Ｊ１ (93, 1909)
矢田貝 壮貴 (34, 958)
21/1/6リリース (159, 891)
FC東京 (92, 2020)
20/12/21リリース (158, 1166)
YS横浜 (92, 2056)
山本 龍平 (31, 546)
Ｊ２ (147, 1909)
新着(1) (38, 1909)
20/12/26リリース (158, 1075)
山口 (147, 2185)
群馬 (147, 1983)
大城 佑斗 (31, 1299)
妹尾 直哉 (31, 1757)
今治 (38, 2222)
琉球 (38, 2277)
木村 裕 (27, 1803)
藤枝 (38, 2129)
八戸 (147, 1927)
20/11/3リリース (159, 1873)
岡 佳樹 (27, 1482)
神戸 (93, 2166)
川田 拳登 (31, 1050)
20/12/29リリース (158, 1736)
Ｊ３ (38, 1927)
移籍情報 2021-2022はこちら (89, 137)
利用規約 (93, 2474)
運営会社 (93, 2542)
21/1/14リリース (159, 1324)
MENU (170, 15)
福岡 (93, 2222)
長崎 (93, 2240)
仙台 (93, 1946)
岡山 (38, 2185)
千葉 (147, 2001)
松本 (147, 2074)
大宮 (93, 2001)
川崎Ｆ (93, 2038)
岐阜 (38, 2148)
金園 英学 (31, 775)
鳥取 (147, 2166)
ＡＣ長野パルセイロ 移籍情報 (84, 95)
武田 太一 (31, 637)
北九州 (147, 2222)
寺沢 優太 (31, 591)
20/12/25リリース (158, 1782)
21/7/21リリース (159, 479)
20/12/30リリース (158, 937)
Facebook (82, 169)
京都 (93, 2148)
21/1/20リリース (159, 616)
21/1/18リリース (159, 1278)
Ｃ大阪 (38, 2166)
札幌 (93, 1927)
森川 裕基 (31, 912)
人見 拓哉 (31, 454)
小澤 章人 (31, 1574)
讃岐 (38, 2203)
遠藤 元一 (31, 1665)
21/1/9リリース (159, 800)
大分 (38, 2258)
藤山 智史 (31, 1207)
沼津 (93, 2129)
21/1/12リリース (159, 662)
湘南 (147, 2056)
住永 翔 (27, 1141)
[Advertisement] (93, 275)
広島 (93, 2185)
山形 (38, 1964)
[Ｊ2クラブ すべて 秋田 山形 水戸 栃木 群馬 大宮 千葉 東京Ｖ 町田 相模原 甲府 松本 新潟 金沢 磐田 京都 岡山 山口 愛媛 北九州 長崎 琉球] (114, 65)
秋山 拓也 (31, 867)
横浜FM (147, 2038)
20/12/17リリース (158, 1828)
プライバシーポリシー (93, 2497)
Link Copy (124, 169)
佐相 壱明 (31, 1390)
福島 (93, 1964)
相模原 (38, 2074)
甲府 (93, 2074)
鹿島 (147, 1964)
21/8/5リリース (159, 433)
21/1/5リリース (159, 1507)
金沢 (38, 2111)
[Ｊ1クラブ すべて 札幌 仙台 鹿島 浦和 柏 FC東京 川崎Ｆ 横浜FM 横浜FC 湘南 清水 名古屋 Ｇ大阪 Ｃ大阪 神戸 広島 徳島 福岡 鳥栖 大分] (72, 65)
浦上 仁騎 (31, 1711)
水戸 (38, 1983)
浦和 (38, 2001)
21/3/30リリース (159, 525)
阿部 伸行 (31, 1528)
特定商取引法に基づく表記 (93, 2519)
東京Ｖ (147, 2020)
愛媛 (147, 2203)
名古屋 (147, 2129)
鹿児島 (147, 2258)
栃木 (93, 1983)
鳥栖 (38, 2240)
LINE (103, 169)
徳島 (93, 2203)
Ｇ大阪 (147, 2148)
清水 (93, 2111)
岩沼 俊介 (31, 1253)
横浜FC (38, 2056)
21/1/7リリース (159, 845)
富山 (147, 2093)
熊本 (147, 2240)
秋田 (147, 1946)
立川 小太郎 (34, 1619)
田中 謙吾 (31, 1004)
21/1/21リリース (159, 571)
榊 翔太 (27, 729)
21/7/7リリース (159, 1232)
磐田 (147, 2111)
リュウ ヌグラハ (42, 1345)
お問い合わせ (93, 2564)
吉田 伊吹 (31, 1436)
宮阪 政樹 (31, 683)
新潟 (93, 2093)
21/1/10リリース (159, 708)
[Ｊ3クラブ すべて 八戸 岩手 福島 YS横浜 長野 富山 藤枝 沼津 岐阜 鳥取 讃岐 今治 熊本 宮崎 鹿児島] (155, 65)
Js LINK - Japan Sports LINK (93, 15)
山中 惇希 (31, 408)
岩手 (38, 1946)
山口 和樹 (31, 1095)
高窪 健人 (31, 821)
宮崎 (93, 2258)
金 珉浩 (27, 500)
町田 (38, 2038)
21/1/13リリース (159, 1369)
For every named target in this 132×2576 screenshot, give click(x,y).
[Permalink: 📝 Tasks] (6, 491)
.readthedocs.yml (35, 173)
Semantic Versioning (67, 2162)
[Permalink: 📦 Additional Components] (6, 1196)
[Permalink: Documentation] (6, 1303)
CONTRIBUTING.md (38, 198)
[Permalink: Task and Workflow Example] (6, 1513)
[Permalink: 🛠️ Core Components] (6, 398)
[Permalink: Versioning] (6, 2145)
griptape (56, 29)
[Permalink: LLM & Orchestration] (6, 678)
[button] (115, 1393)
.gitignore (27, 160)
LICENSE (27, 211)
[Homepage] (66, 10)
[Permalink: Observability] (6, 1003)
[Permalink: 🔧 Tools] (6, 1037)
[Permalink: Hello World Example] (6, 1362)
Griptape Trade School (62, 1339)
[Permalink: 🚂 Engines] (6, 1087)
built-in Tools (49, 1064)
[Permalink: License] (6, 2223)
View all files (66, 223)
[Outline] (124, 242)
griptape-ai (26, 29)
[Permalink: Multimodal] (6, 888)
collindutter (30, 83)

===

*Exercise brief*
The full set of records is to be written out once more, word for word.

*Exercise output*
Ｊ１ (93, 1909)
矢田貝 壮貴 (34, 958)
21/1/6リリース (159, 891)
FC東京 (92, 2020)
20/12/21リリース (158, 1166)
YS横浜 (92, 2056)
山本 龍平 (31, 546)
Ｊ２ (147, 1909)
新着(1) (38, 1909)
20/12/26リリース (158, 1075)
山口 (147, 2185)
群馬 (147, 1983)
大城 佑斗 (31, 1299)
妹尾 直哉 (31, 1757)
今治 (38, 2222)
琉球 (38, 2277)
木村 裕 (27, 1803)
藤枝 (38, 2129)
八戸 (147, 1927)
20/11/3リリース (159, 1873)
岡 佳樹 (27, 1482)
神戸 (93, 2166)
川田 拳登 (31, 1050)
20/12/29リリース (158, 1736)
Ｊ３ (38, 1927)
移籍情報 2021-2022はこちら (89, 137)
利用規約 (93, 2474)
運営会社 (93, 2542)
21/1/14リリース (159, 1324)
MENU (170, 15)
福岡 (93, 2222)
長崎 (93, 2240)
仙台 (93, 1946)
岡山 (38, 2185)
千葉 (147, 2001)
松本 (147, 2074)
大宮 (93, 2001)
川崎Ｆ (93, 2038)
岐阜 (38, 2148)
金園 英学 (31, 775)
鳥取 (147, 2166)
ＡＣ長野パルセイロ 移籍情報 (84, 95)
武田 太一 (31, 637)
北九州 (147, 2222)
寺沢 優太 (31, 591)
20/12/25リリース (158, 1782)
21/7/21リリース (159, 479)
20/12/30リリース (158, 937)
Facebook (82, 169)
京都 (93, 2148)
21/1/20リリース (159, 616)
21/1/18リリース (159, 1278)
Ｃ大阪 (38, 2166)
札幌 (93, 1927)
森川 裕基 (31, 912)
人見 拓哉 (31, 454)
小澤 章人 (31, 1574)
讃岐 (38, 2203)
遠藤 元一 (31, 1665)
21/1/9リリース (159, 800)
大分 (38, 2258)
藤山 智史 (31, 1207)
沼津 (93, 2129)
21/1/12リリース (159, 662)
湘南 (147, 2056)
住永 翔 (27, 1141)
[Advertisement] (93, 275)
広島 (93, 2185)
山形 (38, 1964)
[Ｊ2クラブ すべて 秋田 山形 水戸 栃木 群馬 大宮 千葉 東京Ｖ 町田 相模原 甲府 松本 新潟 金沢 磐田 京都 岡山 山口 愛媛 北九州 長崎 琉球] (114, 65)
秋山 拓也 (31, 867)
横浜FM (147, 2038)
20/12/17リリース (158, 1828)
プライバシーポリシー (93, 2497)
Link Copy (124, 169)
佐相 壱明 (31, 1390)
福島 (93, 1964)
相模原 (38, 2074)
甲府 (93, 2074)
鹿島 (147, 1964)
21/8/5リリース (159, 433)
21/1/5リリース (159, 1507)
金沢 (38, 2111)
[Ｊ1クラブ すべて 札幌 仙台 鹿島 浦和 柏 FC東京 川崎Ｆ 横浜FM 横浜FC 湘南 清水 名古屋 Ｇ大阪 Ｃ大阪 神戸 広島 徳島 福岡 鳥栖 大分] (72, 65)
浦上 仁騎 (31, 1711)
水戸 (38, 1983)
浦和 (38, 2001)
21/3/30リリース (159, 525)
阿部 伸行 (31, 1528)
特定商取引法に基づく表記 (93, 2519)
東京Ｖ (147, 2020)
愛媛 (147, 2203)
名古屋 (147, 2129)
鹿児島 (147, 2258)
栃木 (93, 1983)
鳥栖 (38, 2240)
LINE (103, 169)
徳島 (93, 2203)
Ｇ大阪 (147, 2148)
清水 (93, 2111)
岩沼 俊介 (31, 1253)
横浜FC (38, 2056)
21/1/7リリース (159, 845)
富山 (147, 2093)
熊本 (147, 2240)
秋田 (147, 1946)
立川 小太郎 (34, 1619)
田中 謙吾 (31, 1004)
21/1/21リリース (159, 571)
榊 翔太 (27, 729)
21/7/7リリース (159, 1232)
磐田 (147, 2111)
リュウ ヌグラハ (42, 1345)
お問い合わせ (93, 2564)
吉田 伊吹 (31, 1436)
宮阪 政樹 (31, 683)
新潟 (93, 2093)
21/1/10リリース (159, 708)
[Ｊ3クラブ すべて 八戸 岩手 福島 YS横浜 長野 富山 藤枝 沼津 岐阜 鳥取 讃岐 今治 熊本 宮崎 鹿児島] (155, 65)
Js LINK - Japan Sports LINK (93, 15)
山中 惇希 (31, 408)
岩手 (38, 1946)
山口 和樹 (31, 1095)
高窪 健人 (31, 821)
宮崎 (93, 2258)
金 珉浩 (27, 500)
町田 (38, 2038)
21/1/13リリース (159, 1369)
For every named target in this 132×2576 screenshot, give click(x,y).
[Permalink: 📝 Tasks] (6, 491)
.readthedocs.yml (35, 173)
Semantic Versioning (67, 2162)
[Permalink: 📦 Additional Components] (6, 1196)
[Permalink: Documentation] (6, 1303)
CONTRIBUTING.md (38, 198)
[Permalink: Task and Workflow Example] (6, 1513)
[Permalink: 🛠️ Core Components] (6, 398)
[Permalink: Versioning] (6, 2145)
griptape (56, 29)
[Permalink: LLM & Orchestration] (6, 678)
[button] (115, 1393)
.gitignore (27, 160)
LICENSE (27, 211)
[Homepage] (66, 10)
[Permalink: Observability] (6, 1003)
[Permalink: 🔧 Tools] (6, 1037)
[Permalink: Hello World Example] (6, 1362)
Griptape Trade School (62, 1339)
[Permalink: 🚂 Engines] (6, 1087)
built-in Tools (49, 1064)
[Permalink: License] (6, 2223)
View all files (66, 223)
[Outline] (124, 242)
griptape-ai (26, 29)
[Permalink: Multimodal] (6, 888)
collindutter (30, 83)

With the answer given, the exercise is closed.